The plot of the first season is based on real events—"Fisher" was the nickname of Sergey Golovkin, a serial killer who operated in the Odintsovsky District of Moscow Oblast between 1986 and 1992. The basis for the second season has not been officially revealed by the creators, though theories suggest cases such as the Gabidullin brothers or Sergey Chorny.

The first season premiered on 8 February 2023 on the streaming platforms more.tv and Wink. The second season premiered on 29 May 2025 on Wink.

== Synopsis ==

=== Season 1 ===
In 1986, the bodies of brutally murdered teenagers are found in a forest belt near the Rublyovskoye Highway in Moscow. A team consisting of experienced investigators—Valery Kozyrev from Moscow and Evgeny Bokov from Rostov-on-Don—and young investigator Natalya Dobrovolskaya, investigate a series of murders that will change their lives forever. They are assisted by the only witness, a schoolboy named Igor.

=== Season 2 ===
A child goes missing in a resort town in southern Russia. His mother delivers a note to Evgeny Bokov asking for help with the investigation. It soon becomes clear that kidnapping is only the beginning: a psychopathic killer is operating in the city, sophisticatedly murdering young women.

== Cast ==

=== Main cast ===
- Ivan Yankovsky as Evgeny Bokov (Seasons 1–2)
- Aleksandr Yatsenko as Valery Kozyrev (Seasons 1–2)
- Aleksandra Bortich as Natalya Dobrovolskaya (Season 1)
- Irina Starshenbaum as Nadezhda Raikina (Season 2)
- Nikita Khudyakov as Ivan Zlobin (Season 2)

=== Supporting cast ===
- Sergey Gilyov as Gennady Maltsev, a journalist and Igor's father (Season 1)
- Anna Snatkina as Maria Maltseva, Igor's mother (Season 1)
- Stanislav Solomatin as Igor Maltsev (Season 1)
- Roman Evdokimov as Dmitry Laval (Season 1)
- Yuri Torsuev as Pyotr Laval (Season 1)
- Azamat Nigmanov as Viktor Khvan (Season 1)
- Diana Milyutina as Marina Bokova (Season 1)
- Dmitry Burenkov as Semyon Makurin (Season 1)
- Olga Kavalay-Aksyonova as Kozyreva (Season 1)
- Olga Ozollapinya as Panova (Season 1)
- Alexey Grishin as Chernyshov (Season 1)
- Fyodor Fedoseev as Stepan Kozyrev (Season 1)
- Alexander Userdin as Aleksandr Rekunkov, Prosecutor General of the USSR (Season 1)
- Nikita Tarasov as Anatoly Slivko (Season 1)
- Andrey Maximov as Sergey Golovkin ("Fisher") (Seasons 1–2)
- Aleksandra Rebenok as the Mayor (Season 2)
- Darya Vereshchagina as Lyuba (Season 2)
- Alexey Agranovich as Gleb (Season 2)
- Stepan Devonin as Andrey Fanin (Season 2)
- Boris Kamorzin as the Prosecutor General (Season 2)
- Alyona Dolgolenko as Nadezhda's sister (Season 2)

== Episodes ==

| Season |  | Episodes | Originally aired |
|---|---|---|---|
|  | 1 | 8 | 8 February – 29 March 2023 |
|  | 2 (Eclipse) | 8 | 29 May – 17 July 2025 |

== Production ==
The project was announced in December 2019. Screenwriters Sergey Kalvarsky and Natalia Kapustina spent a year studying archival materials and interviewing investigators from the Sergey Golovkin case to develop the script.

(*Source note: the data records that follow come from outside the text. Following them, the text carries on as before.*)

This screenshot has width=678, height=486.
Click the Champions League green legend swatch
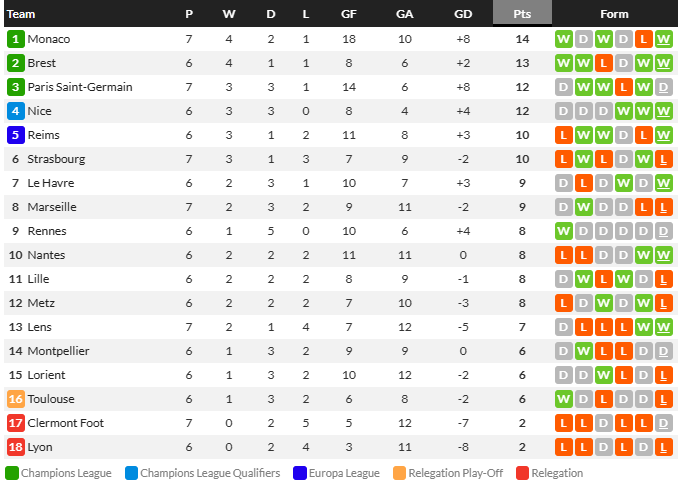pyautogui.click(x=12, y=473)
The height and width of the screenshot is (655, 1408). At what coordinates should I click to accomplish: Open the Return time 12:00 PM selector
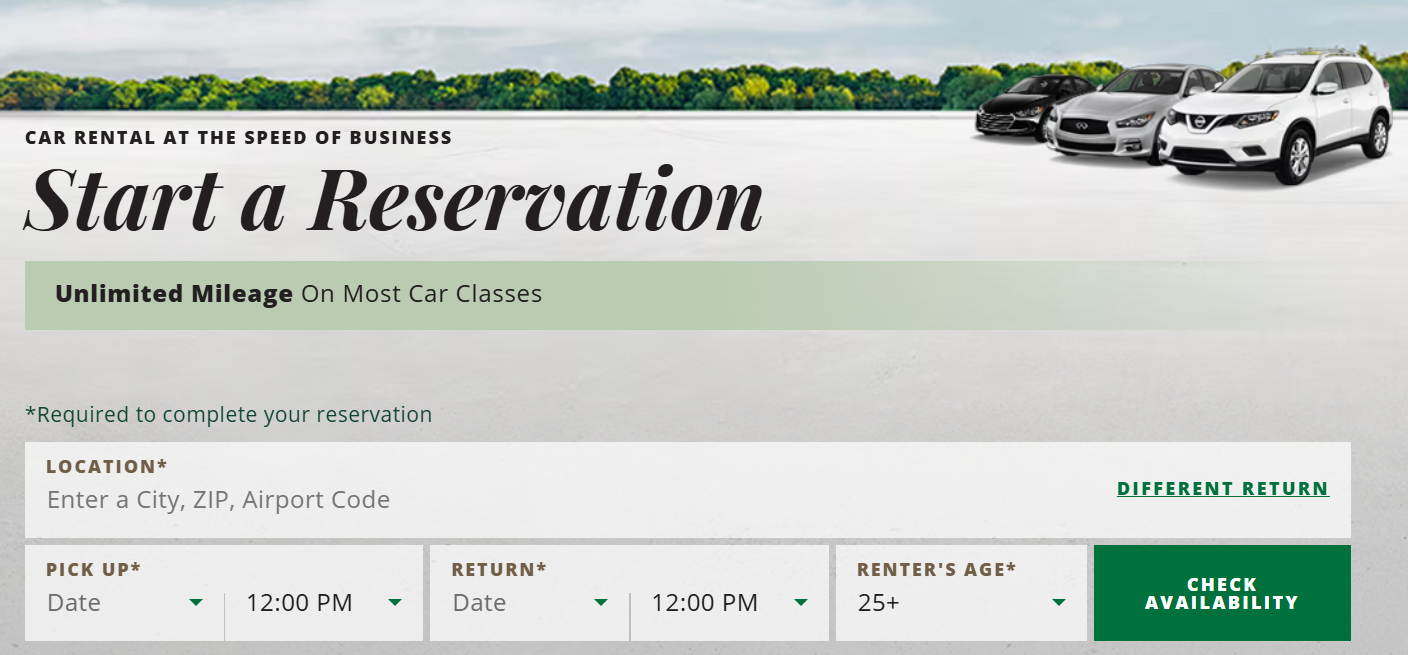coord(704,603)
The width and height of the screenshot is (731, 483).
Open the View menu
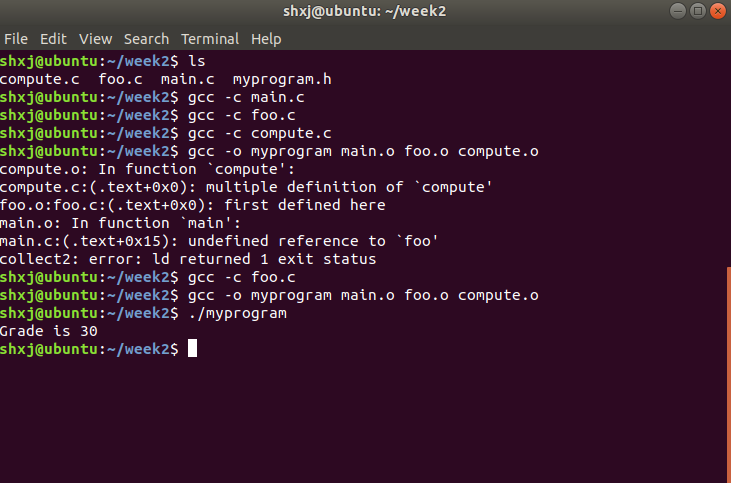tap(95, 39)
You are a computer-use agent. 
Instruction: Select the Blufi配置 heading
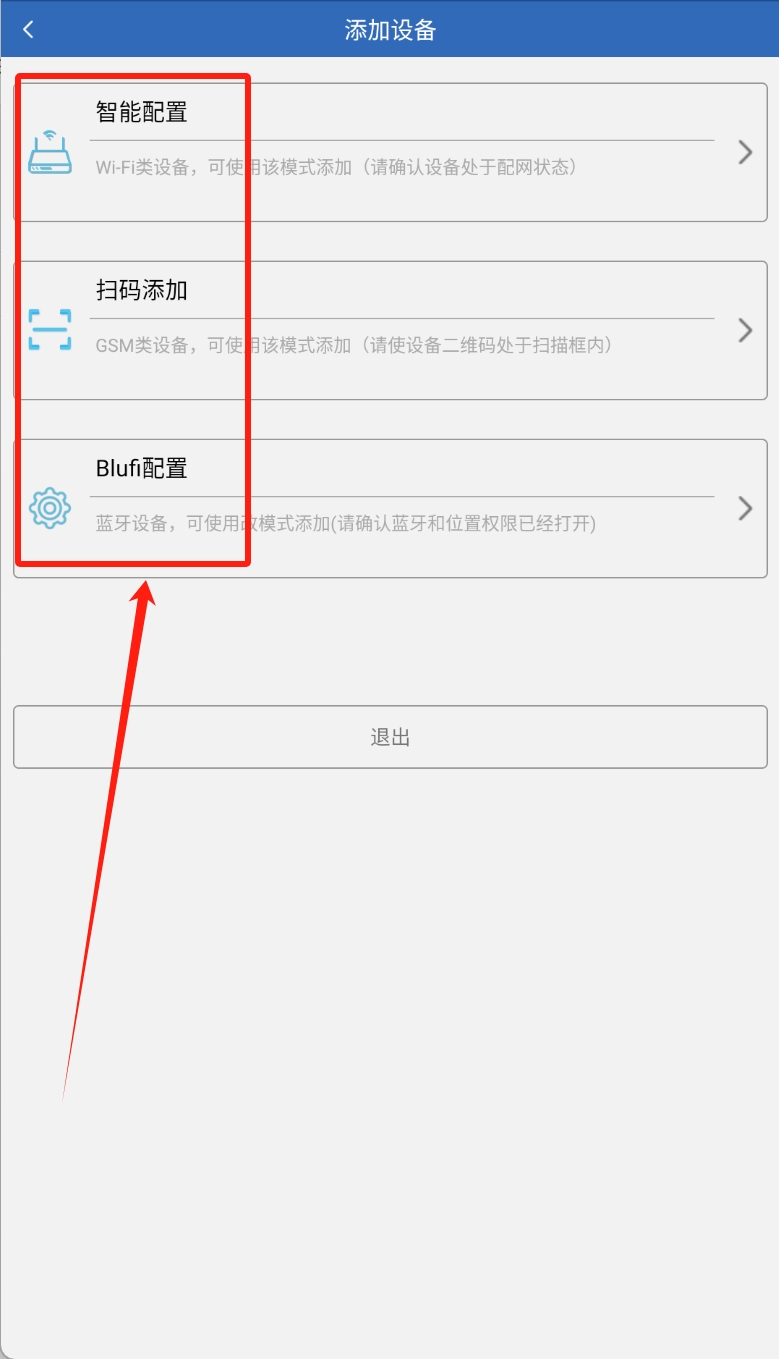pos(142,468)
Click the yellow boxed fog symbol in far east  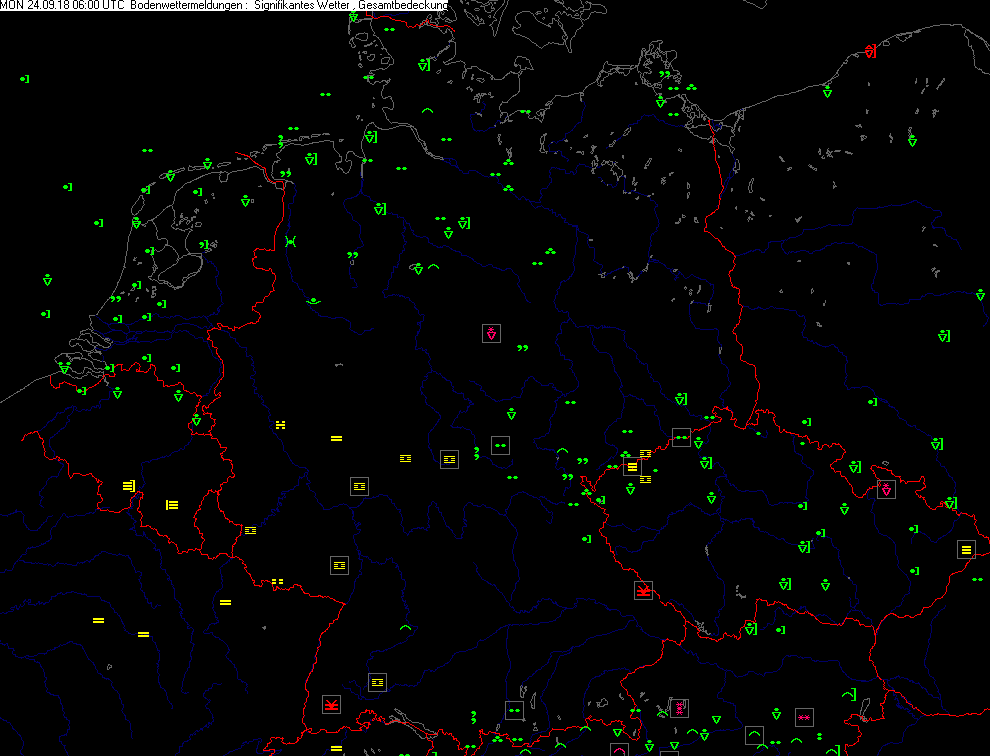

Filming began in June 2022 in Moscow. The series premiered on 8 February 2023 on more.tv and Wink.

In November 2024, production began on an 8-episode second season titled Fisher. Eclipse. Ivan Yankovsky, Aleksandr Yatsenko, and Andrey Maximov reprised their roles. Filming took place in Moscow, the Moscow region, and Abkhazia, concluding on 26 February 2025.

== Awards and nominations ==
- The series won two Golden Eagle Awards for 2023: "Best Online Platform Project" and "Best Actor in an Online Series" (shared by Ivan Yankovsky and Aleksandr Yatsenko).
- 2023 — The Hollywood Reporter Russia "Event of the Year" Award: Actor of the Year (Ivan Yankovsky) for his roles in Fisher, Volunteer's Playlist, and The Boy's Word: Blood on the Asphalt.
- 2023 — "Star of the Theater-Goer" (Zvezda Teatrala) Award: Best Role of a Theater Actor in Cinema (Ivan Yankovsky).